Set the entries down once more, exactly as they are worded.

## EXCERPTED RECORDS:
────────

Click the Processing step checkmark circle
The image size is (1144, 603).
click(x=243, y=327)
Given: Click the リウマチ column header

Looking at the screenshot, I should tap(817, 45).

────────

## RESPONSE BOX:
Click the Processing step checkmark circle
The image size is (1144, 603).
click(x=243, y=327)
Given: Click the リウマチ column header

Looking at the screenshot, I should tap(817, 45).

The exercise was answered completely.